Um estudo recente sugere que a suplementação com óleo de peixe, um dos suplementos mais consumidos globalmente e frequentemente associado à saúde cerebral, pode não oferecer os benefícios esperados na prevenção do Alzheimer. A pesquisa foi divulgada na revista eBioMedicine nesta quinta-feira, 18 de junho.
A investigação acompanhou 365 adultos com idades entre 55 e 80 anos, que apresentavam um baixo consumo de peixe, uma das principais fontes naturais de ômega-3. Quase metade dos participantes possuía o gene APOE4, considerado um dos principais fatores genéticos de risco para o Alzheimer de início tardio.
Os voluntários foram divididos em dois grupos: um recebeu diariamente suplementos contendo 2.000 mg de DHA, um tipo de ômega-3 encontrado principalmente em peixes e importante para a estrutura e funcionamento das células cerebrais, enquanto o outro grupo recebeu um placebo.
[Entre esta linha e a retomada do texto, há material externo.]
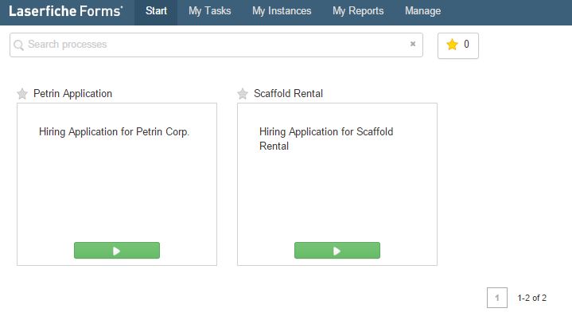
Task: Click the yellow favorites star button
Action: [453, 45]
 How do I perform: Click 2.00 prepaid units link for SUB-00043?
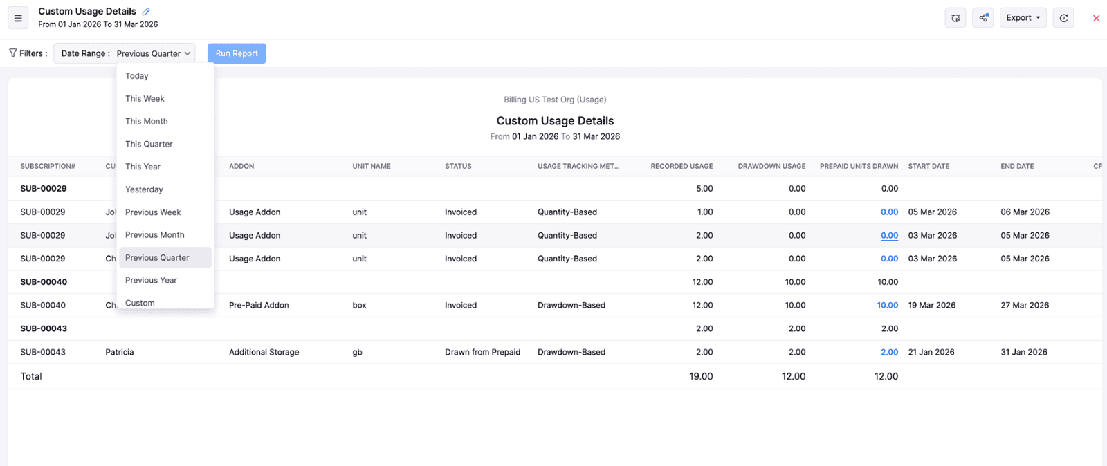889,352
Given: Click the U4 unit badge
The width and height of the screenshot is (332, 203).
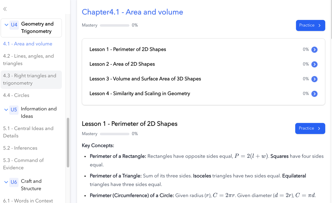Looking at the screenshot, I should tap(14, 25).
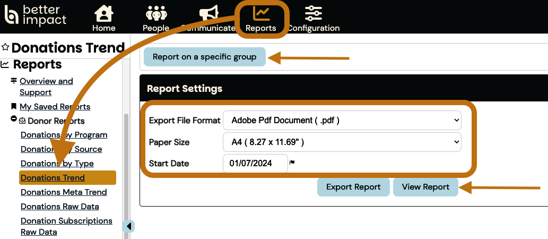This screenshot has height=239, width=548.
Task: Collapse the sidebar with the left arrow
Action: click(128, 226)
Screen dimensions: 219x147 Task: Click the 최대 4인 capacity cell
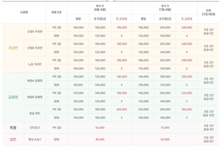pyautogui.click(x=208, y=130)
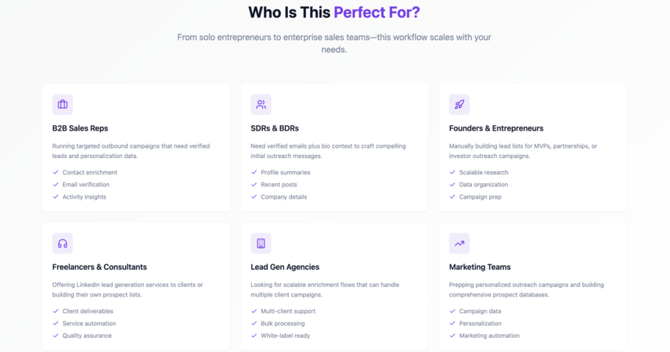This screenshot has width=670, height=352.
Task: Click the Recent posts list item
Action: [279, 185]
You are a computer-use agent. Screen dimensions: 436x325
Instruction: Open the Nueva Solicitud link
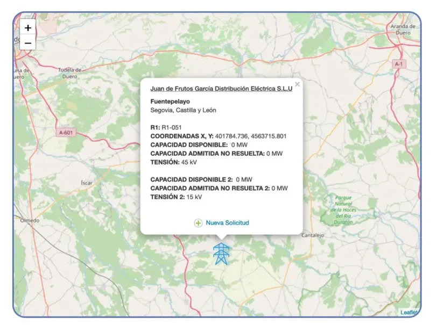tap(227, 222)
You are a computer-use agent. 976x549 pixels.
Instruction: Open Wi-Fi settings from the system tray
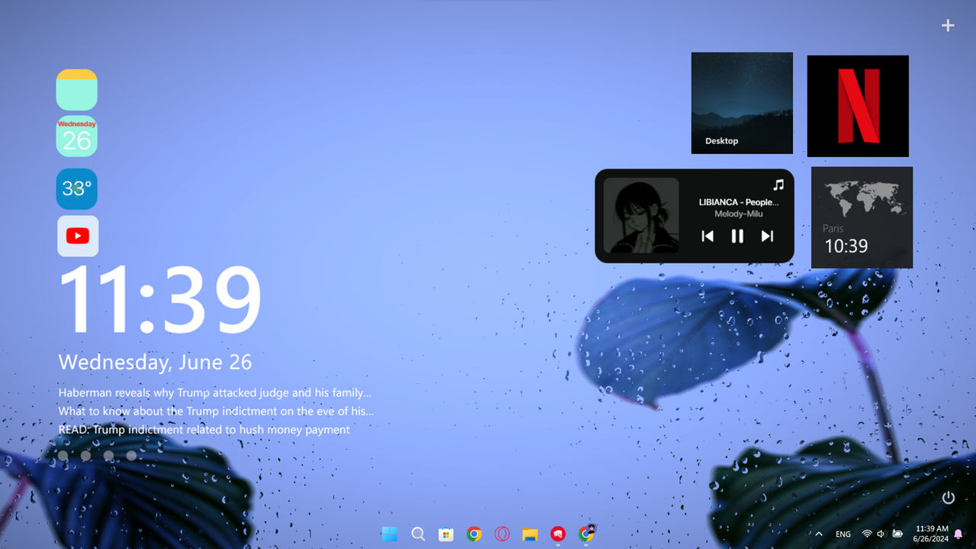[x=866, y=534]
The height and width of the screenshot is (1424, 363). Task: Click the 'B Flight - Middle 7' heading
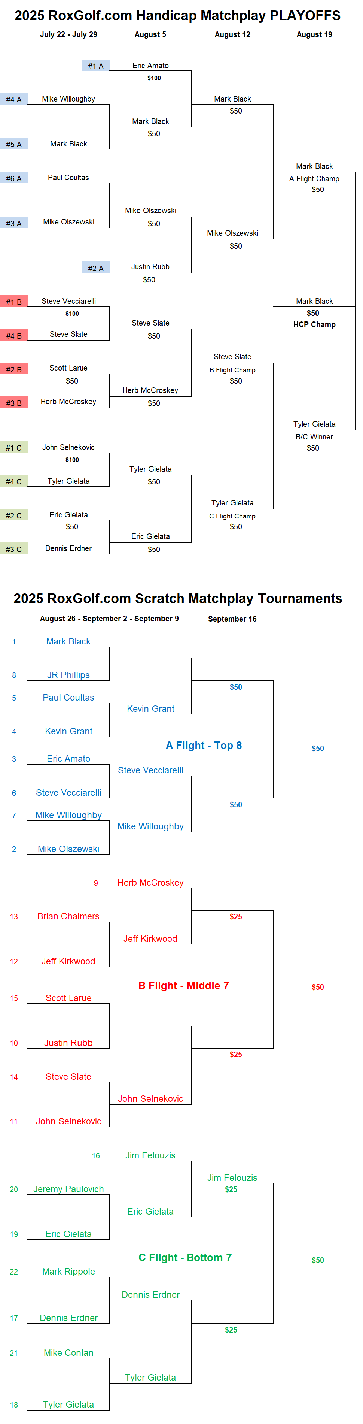[183, 986]
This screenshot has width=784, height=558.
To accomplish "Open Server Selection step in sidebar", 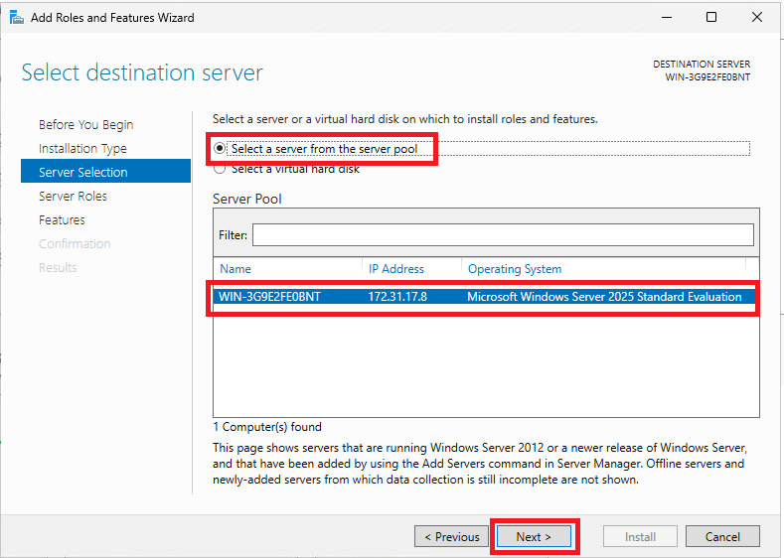I will [x=105, y=172].
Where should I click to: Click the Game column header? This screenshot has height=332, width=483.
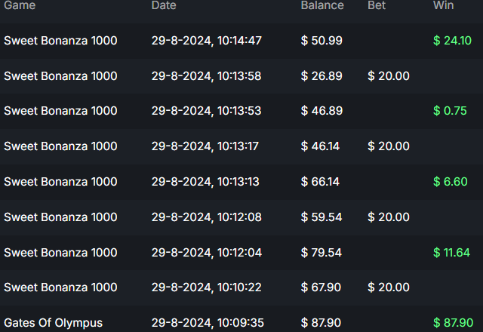coord(20,5)
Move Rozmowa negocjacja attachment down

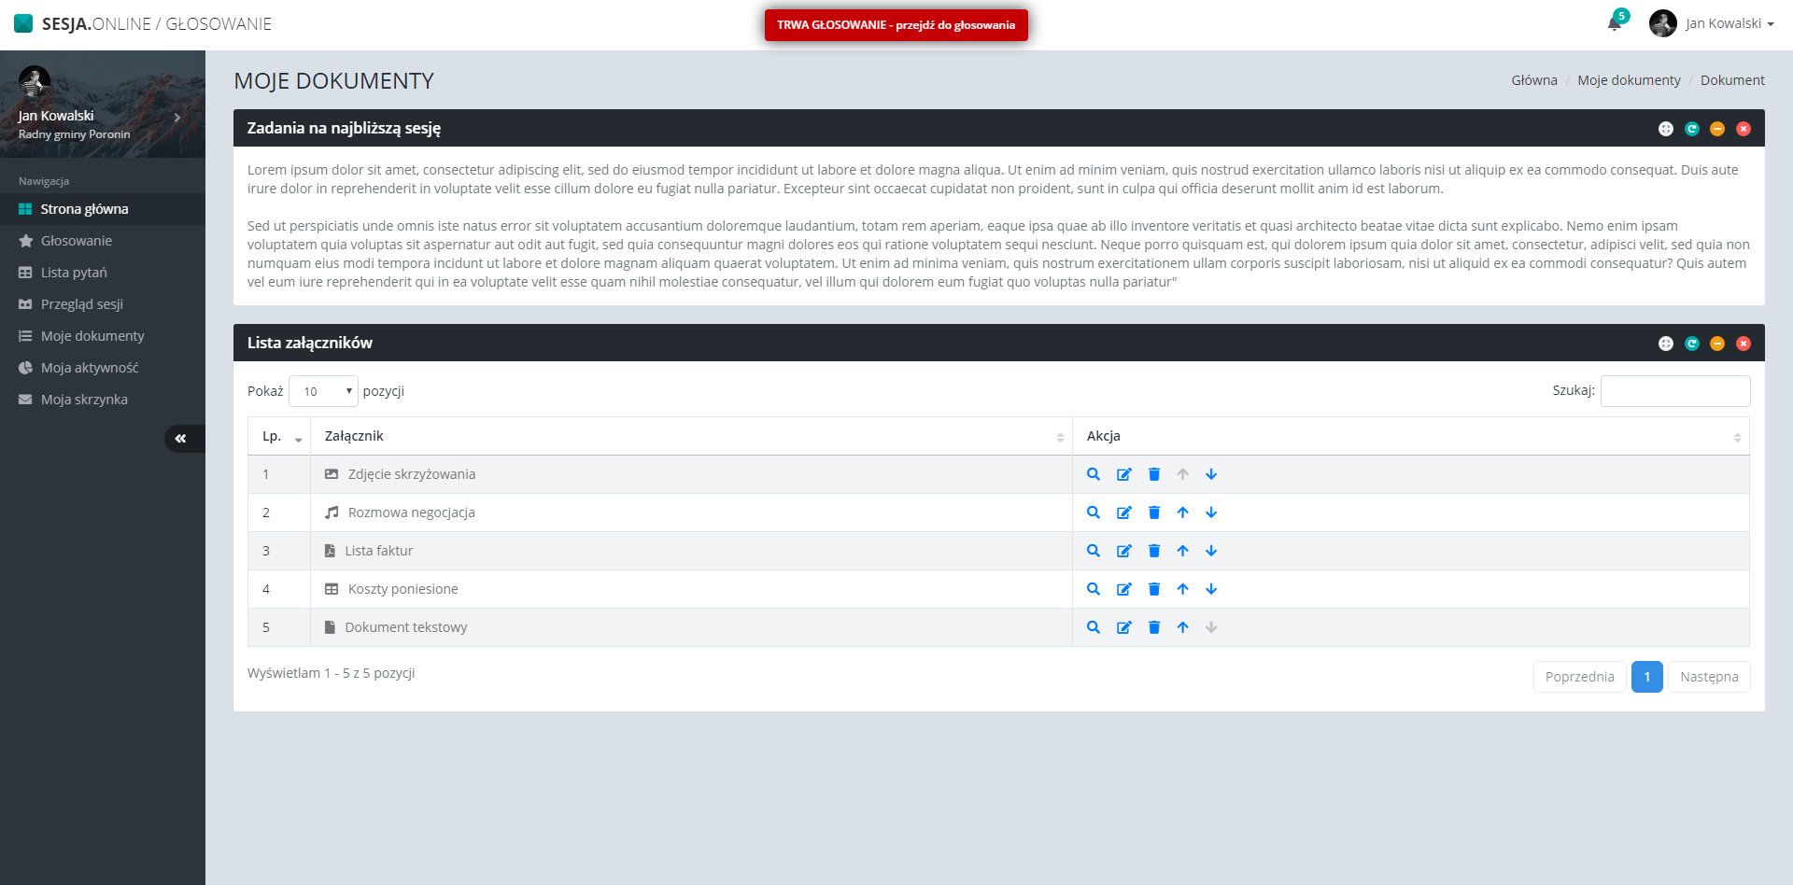point(1211,513)
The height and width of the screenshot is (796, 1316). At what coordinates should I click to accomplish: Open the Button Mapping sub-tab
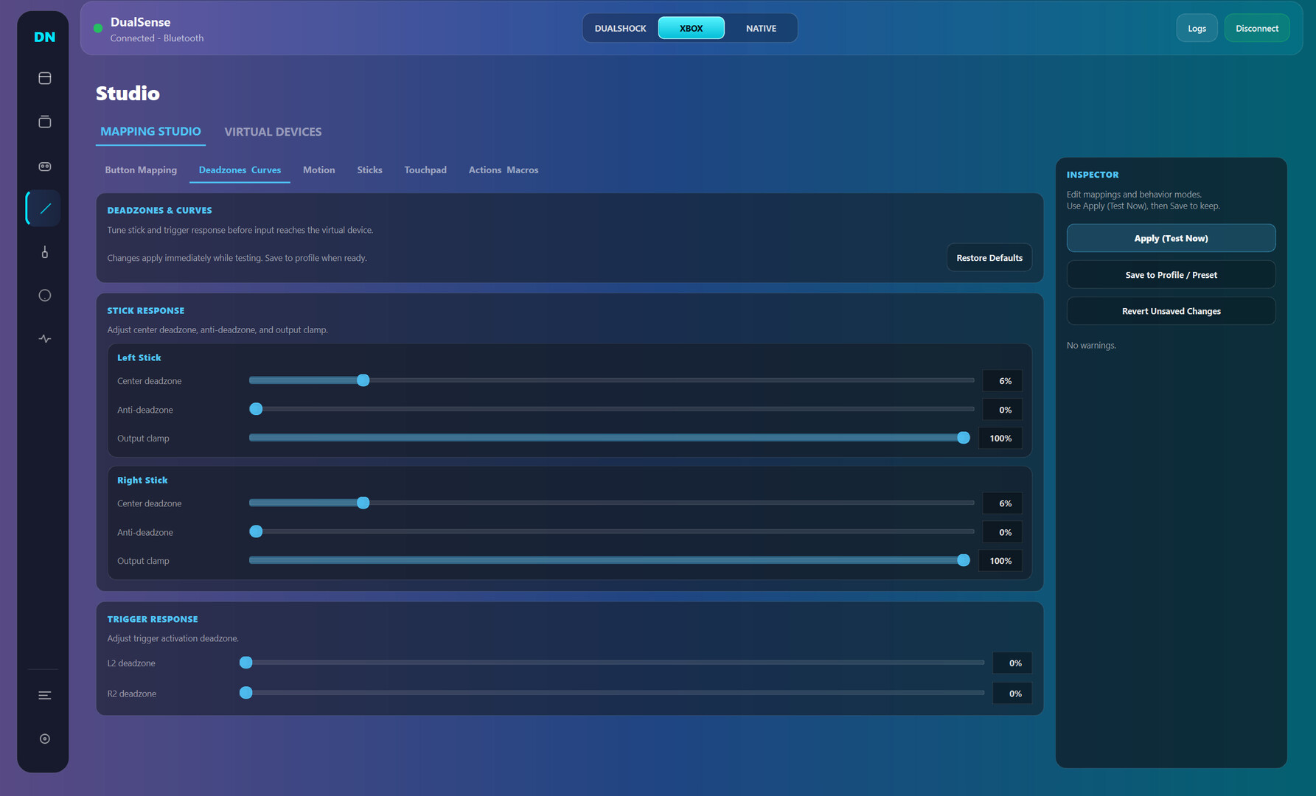click(x=141, y=170)
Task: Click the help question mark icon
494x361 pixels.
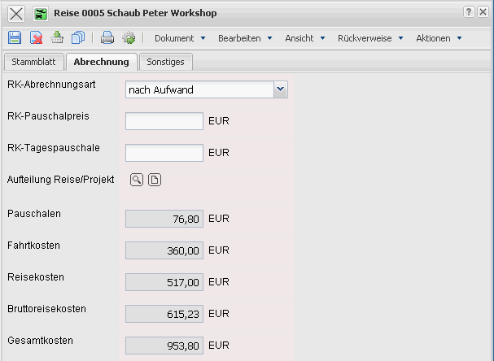Action: (x=469, y=12)
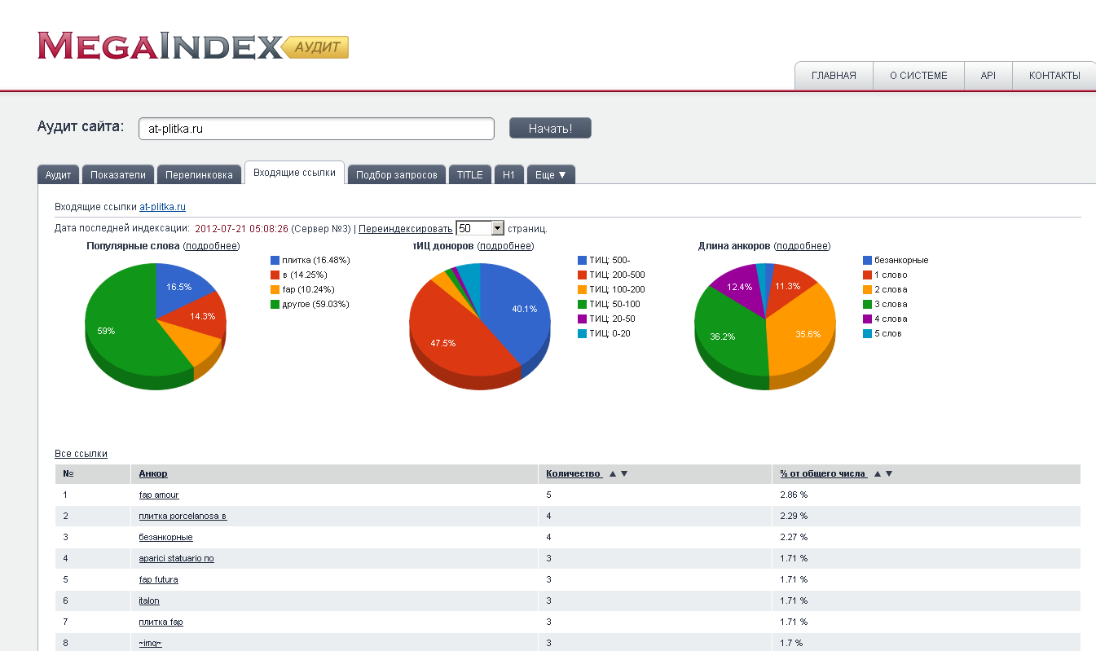Click the descending sort arrow on Количество column
Viewport: 1096px width, 651px height.
click(x=623, y=473)
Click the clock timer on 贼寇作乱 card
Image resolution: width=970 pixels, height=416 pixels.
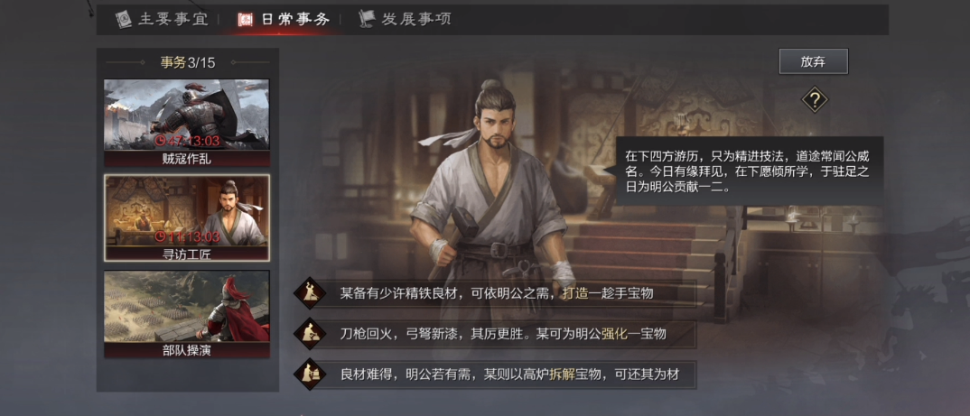click(188, 142)
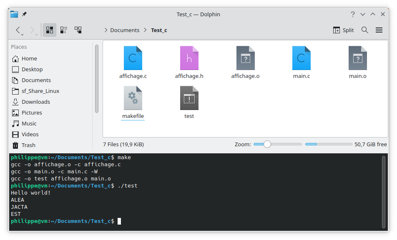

Os resultados mostraram que a suplementação não resultou em melhorias na memória, na função cognitiva ou na redução de sinais de perda cerebral relacionados ao Alzheimer. Hussein Naji Yassine, diretor do Centro de Saúde Cerebral Personalizada da Universidade do Sul da Califórnia e principal autor do estudo, comentou:
Todos nós gostaríamos que houvesse uma solução milagrosa para prevenir o Alzheimer, mas nossas descobertas mostraram que os suplementos de óleo de peixe não parecem proteger a saúde do cérebro.